Stored records
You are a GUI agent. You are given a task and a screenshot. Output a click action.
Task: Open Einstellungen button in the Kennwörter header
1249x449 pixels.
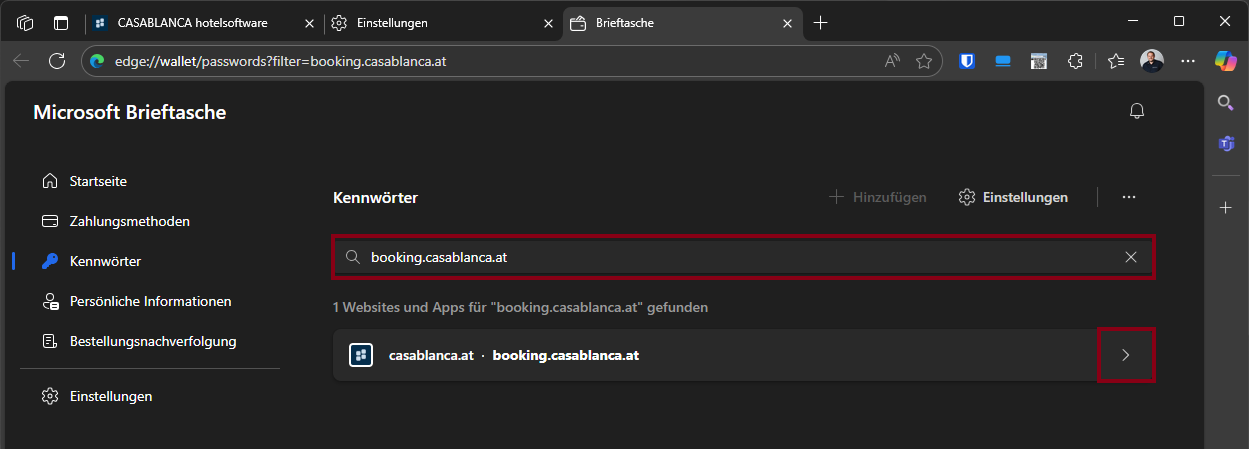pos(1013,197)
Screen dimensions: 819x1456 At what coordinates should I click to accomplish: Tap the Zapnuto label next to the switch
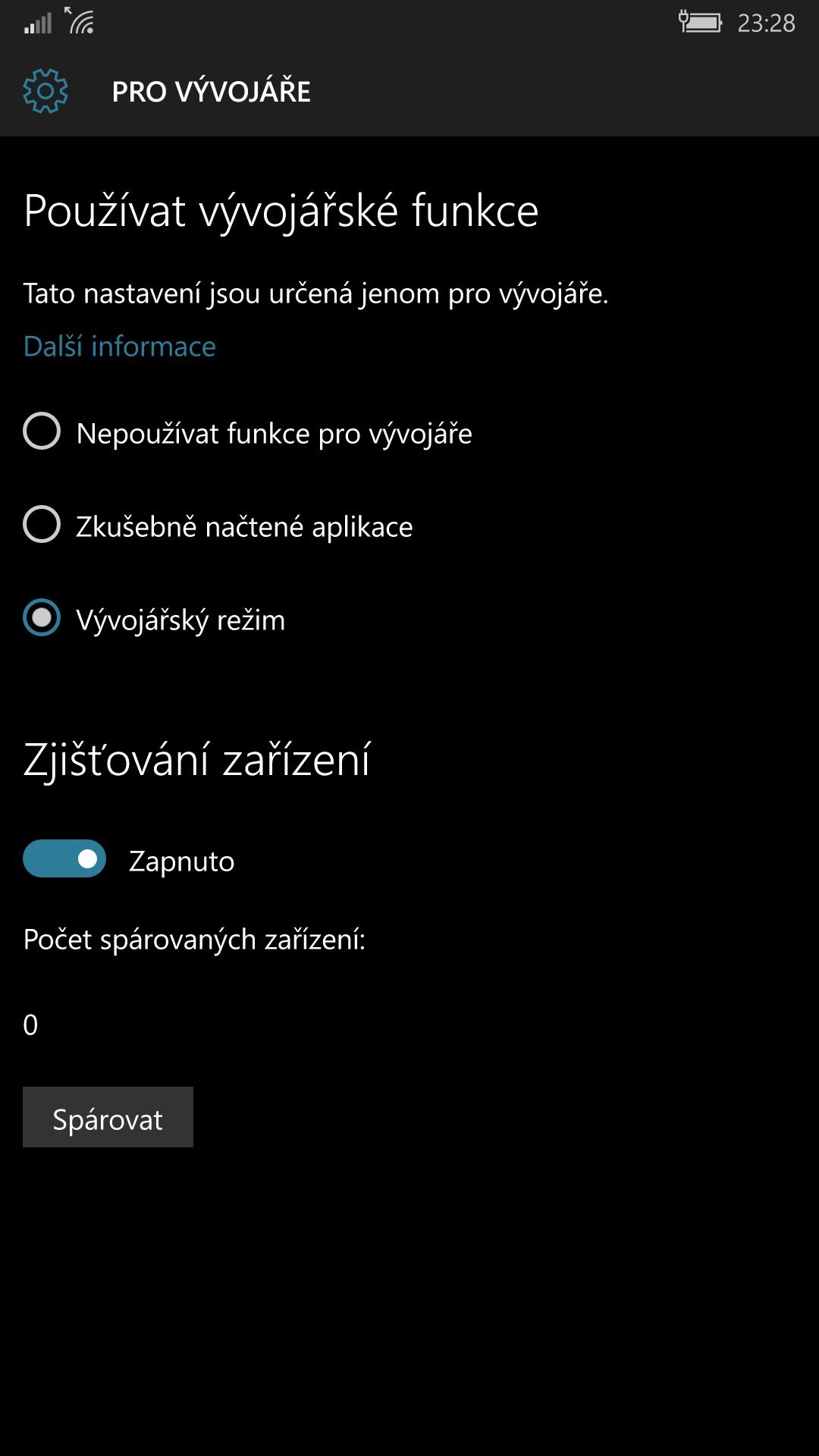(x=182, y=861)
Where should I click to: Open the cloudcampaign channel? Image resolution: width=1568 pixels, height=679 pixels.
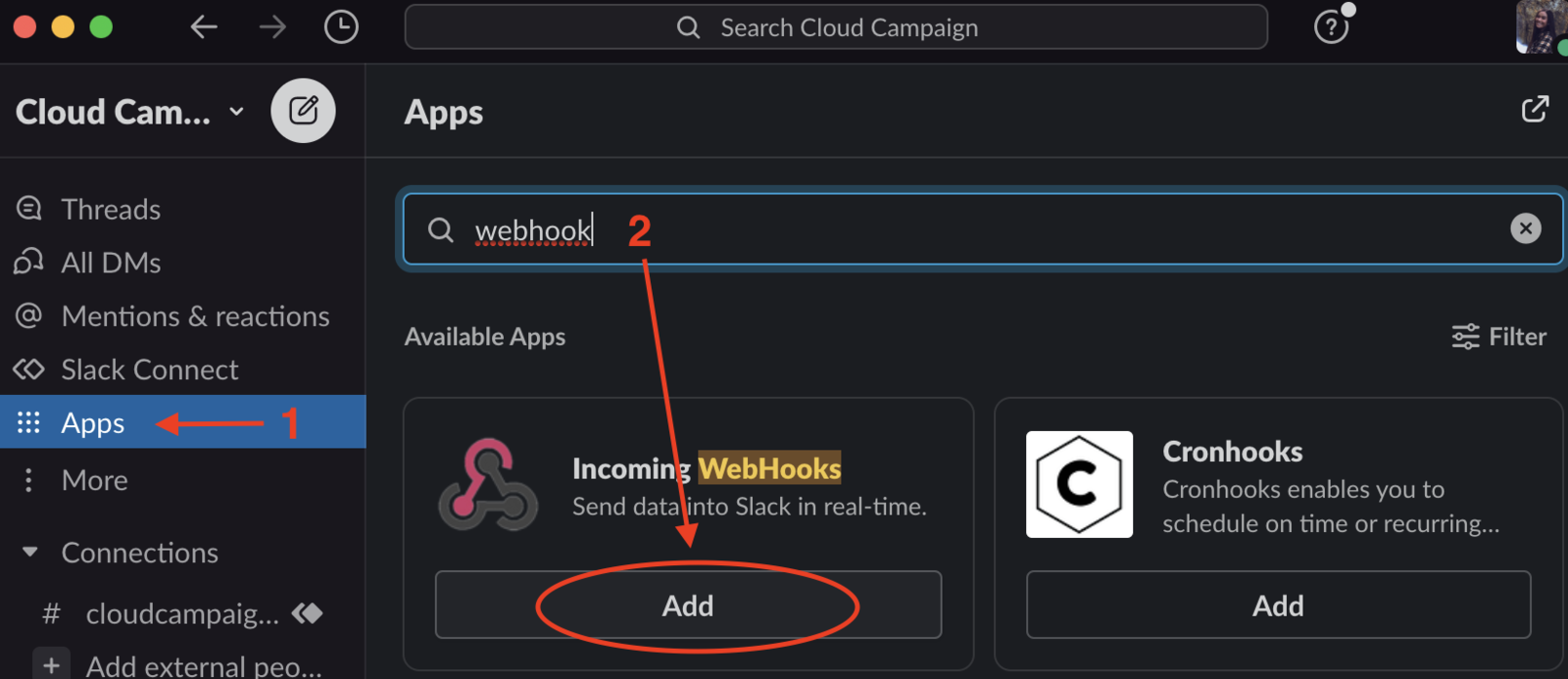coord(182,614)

* [Exercise aim]:
What the answer needs is every line from the one with "1249x449 pixels." through the last line of the data, reproduced word for word and with pictures omitted.

* [Problem solution]:
1249x449 pixels.
pos(1013,197)
Screen dimensions: 819x1456 At what coordinates should I click to accomplish: Tap the Zapnuto label next to the switch
(x=182, y=861)
Where should I click to: Open the cloudcampaign channel? Image resolution: width=1568 pixels, height=679 pixels.
coord(182,614)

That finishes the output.